In the areas of the hospital managements committees covering Merioneth, there are major schemes of development in hand or projected. Improvements and extensions at Caernarvon and Anglesey General Hospital, at a cost of £340,000, are almost complete. This scheme provides a new out-patient de- 626 partment, X-ray department, a ward unit of 64 beds, and accommodation for medical staff. Also, there have been major improvements to the out-patient department at St. David's Hospital, Bangor, at a cost of £50,000.
Work is expected to start later this year on new hospital accommodation at Bronglaise Hospital, Aberystwyth.
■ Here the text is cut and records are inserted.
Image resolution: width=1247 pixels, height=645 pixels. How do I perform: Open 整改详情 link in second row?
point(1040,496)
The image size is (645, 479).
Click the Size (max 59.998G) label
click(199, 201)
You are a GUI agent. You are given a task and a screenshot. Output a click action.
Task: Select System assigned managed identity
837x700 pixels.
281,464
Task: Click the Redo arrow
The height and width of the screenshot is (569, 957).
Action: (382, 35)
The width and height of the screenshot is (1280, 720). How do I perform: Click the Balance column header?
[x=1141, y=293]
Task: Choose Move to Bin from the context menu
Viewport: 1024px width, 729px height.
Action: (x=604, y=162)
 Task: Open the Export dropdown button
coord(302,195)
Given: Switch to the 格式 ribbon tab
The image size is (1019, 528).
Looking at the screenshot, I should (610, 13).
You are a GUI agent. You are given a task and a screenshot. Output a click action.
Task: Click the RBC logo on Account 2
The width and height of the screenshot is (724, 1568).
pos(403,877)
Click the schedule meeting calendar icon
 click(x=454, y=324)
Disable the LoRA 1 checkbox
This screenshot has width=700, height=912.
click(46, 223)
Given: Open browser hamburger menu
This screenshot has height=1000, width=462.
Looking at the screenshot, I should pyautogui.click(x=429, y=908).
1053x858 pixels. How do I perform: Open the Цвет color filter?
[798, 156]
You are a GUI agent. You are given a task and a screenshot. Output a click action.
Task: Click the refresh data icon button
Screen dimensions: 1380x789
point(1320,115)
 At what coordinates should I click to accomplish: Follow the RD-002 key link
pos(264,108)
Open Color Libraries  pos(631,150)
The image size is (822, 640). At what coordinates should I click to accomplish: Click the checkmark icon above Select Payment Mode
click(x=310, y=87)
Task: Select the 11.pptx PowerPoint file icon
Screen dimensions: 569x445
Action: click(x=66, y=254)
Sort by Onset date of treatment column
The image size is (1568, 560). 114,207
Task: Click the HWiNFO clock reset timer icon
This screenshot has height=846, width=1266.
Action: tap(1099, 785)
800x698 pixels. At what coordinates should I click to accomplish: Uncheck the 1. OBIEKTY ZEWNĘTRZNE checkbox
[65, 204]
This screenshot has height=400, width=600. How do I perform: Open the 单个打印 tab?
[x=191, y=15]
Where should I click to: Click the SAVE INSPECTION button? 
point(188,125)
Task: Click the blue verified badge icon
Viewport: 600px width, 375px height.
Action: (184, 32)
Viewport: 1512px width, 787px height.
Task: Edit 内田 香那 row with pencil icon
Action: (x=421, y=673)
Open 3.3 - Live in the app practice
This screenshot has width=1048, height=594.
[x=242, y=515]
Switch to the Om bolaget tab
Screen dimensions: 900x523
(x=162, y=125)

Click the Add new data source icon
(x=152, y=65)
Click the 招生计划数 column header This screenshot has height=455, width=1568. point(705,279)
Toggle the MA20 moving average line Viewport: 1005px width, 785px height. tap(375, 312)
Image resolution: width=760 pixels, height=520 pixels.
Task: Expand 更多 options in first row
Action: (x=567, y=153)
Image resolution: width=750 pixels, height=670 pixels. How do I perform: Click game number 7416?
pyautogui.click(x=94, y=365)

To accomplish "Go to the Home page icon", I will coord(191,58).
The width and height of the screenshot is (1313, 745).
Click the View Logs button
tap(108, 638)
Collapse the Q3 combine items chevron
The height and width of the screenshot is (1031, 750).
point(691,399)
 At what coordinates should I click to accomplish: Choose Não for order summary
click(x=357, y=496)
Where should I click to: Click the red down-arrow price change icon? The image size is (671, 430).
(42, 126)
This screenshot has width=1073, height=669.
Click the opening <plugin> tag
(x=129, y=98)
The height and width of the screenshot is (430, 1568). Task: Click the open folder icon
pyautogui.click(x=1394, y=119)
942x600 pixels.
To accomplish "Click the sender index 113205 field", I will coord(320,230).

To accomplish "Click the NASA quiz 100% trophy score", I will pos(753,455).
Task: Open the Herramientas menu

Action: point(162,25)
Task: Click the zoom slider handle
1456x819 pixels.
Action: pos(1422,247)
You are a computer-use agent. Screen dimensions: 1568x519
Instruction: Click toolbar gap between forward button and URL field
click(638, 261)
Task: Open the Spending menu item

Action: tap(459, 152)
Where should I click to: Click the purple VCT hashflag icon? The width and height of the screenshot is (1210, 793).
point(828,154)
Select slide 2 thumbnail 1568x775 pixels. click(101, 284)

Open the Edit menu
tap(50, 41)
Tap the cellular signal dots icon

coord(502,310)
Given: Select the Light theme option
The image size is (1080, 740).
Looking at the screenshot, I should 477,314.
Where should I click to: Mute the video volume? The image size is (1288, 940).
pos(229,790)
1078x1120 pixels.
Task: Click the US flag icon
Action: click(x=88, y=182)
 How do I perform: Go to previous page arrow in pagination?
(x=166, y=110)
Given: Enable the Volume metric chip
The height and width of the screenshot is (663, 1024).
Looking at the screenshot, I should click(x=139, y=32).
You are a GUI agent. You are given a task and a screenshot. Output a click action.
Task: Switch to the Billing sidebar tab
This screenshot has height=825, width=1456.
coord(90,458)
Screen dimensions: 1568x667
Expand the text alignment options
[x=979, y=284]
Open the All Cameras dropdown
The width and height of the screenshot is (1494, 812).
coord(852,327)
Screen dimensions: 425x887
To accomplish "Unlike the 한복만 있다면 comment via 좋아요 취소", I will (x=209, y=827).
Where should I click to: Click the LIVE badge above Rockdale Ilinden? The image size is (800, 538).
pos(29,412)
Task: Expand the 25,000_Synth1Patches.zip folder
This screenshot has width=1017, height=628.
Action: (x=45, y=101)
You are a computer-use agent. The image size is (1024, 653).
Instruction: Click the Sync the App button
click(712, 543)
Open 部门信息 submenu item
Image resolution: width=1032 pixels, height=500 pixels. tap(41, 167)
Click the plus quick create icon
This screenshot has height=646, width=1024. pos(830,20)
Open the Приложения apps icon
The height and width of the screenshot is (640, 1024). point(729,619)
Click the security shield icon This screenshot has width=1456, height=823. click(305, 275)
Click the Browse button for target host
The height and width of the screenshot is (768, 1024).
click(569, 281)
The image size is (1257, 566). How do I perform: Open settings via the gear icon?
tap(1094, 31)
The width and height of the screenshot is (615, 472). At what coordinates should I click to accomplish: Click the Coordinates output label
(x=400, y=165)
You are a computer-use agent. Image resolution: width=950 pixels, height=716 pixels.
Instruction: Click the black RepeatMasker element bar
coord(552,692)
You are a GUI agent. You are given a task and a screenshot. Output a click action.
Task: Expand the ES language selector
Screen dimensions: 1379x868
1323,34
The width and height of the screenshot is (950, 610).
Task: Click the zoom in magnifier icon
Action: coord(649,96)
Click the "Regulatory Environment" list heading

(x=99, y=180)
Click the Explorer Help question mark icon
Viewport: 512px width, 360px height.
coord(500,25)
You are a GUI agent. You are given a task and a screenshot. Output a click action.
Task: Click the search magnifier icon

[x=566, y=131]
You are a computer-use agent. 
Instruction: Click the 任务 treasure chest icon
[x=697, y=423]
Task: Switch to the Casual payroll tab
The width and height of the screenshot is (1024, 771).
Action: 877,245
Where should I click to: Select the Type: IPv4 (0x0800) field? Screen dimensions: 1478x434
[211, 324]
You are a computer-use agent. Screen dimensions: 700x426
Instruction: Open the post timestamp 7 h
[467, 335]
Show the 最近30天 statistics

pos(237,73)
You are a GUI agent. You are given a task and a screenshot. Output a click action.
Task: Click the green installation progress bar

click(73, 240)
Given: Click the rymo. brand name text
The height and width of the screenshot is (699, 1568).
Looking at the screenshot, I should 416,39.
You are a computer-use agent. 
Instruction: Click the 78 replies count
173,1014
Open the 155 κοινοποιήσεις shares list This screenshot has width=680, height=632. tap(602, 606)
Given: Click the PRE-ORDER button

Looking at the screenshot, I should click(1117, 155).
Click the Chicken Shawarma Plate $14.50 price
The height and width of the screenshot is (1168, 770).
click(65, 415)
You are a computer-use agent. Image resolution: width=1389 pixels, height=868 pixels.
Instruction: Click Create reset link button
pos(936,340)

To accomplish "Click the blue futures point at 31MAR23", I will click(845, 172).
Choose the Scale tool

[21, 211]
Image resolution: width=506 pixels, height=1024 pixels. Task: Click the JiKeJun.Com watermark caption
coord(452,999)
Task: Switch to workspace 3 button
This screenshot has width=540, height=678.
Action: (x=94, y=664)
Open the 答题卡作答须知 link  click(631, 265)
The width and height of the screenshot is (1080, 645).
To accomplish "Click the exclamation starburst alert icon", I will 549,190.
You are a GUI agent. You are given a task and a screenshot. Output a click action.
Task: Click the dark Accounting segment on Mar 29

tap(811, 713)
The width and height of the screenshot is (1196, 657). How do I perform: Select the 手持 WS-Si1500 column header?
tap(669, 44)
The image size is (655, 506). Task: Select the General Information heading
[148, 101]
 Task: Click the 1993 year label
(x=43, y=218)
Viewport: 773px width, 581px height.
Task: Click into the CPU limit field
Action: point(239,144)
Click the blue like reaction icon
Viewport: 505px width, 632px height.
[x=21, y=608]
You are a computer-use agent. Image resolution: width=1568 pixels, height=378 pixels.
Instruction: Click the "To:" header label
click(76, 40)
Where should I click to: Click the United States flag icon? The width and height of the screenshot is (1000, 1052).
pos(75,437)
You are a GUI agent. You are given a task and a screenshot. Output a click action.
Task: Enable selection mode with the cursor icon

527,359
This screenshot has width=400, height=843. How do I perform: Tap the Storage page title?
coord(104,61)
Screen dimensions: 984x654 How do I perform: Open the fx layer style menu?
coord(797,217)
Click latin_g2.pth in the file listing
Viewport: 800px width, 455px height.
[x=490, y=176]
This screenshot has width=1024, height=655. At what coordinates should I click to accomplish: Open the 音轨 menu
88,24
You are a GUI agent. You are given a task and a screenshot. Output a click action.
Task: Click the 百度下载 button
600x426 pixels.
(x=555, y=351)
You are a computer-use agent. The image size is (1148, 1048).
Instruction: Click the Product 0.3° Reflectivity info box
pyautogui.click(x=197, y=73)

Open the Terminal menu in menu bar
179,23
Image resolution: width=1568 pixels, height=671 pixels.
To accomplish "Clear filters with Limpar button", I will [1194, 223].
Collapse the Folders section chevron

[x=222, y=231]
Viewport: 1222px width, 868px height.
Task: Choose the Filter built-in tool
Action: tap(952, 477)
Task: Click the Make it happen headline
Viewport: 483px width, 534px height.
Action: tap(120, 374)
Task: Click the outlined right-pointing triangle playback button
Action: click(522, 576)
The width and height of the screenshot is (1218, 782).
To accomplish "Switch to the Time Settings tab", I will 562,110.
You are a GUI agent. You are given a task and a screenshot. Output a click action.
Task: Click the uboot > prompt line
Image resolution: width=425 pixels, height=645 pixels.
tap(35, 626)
The scheme, at an estimated cost of £872,000, provides ward accommodation for 194 acute sick, a consultative centre, a twin operating theatre suite, casualty, physiotherapy and pathology departments. The project allows for rationalisation of services in the area, including the conversion of Aberystwyth General Hospital for chronic sick and infectious diseases. The net effect will be to add 30 beds.
There are other developments. The Welsh Hospital Board is considering the need to improve facilities in the Wrexham area, and plans for a further development at Oakwood Park Mental Deficiency Hospital to provide for 450 patients are in hand. I hope that what I have said in the short time available to me—I cannot go into these developments further—will show the hon. Member that his concern for Merioneth is shared by the Welsh Hospital Board. It is aware of the difficulties to which he has referred and, indeed, of some of the problems particularly of Merioneth. In the broad field of the hospital service, much is being done in North Wales by way of major hospital development; the Board is going some way to meet local difficulties, and consideration is being given to what further can be done.
§ The Question having been proposed after Ten o'clock and the debate having continued for half an hour, Mr. SPEAKER adjourned the House without Question put, pursuant to the Standing Order.
§ Adjourned at twenty-nine minutes past Eleven o'clock.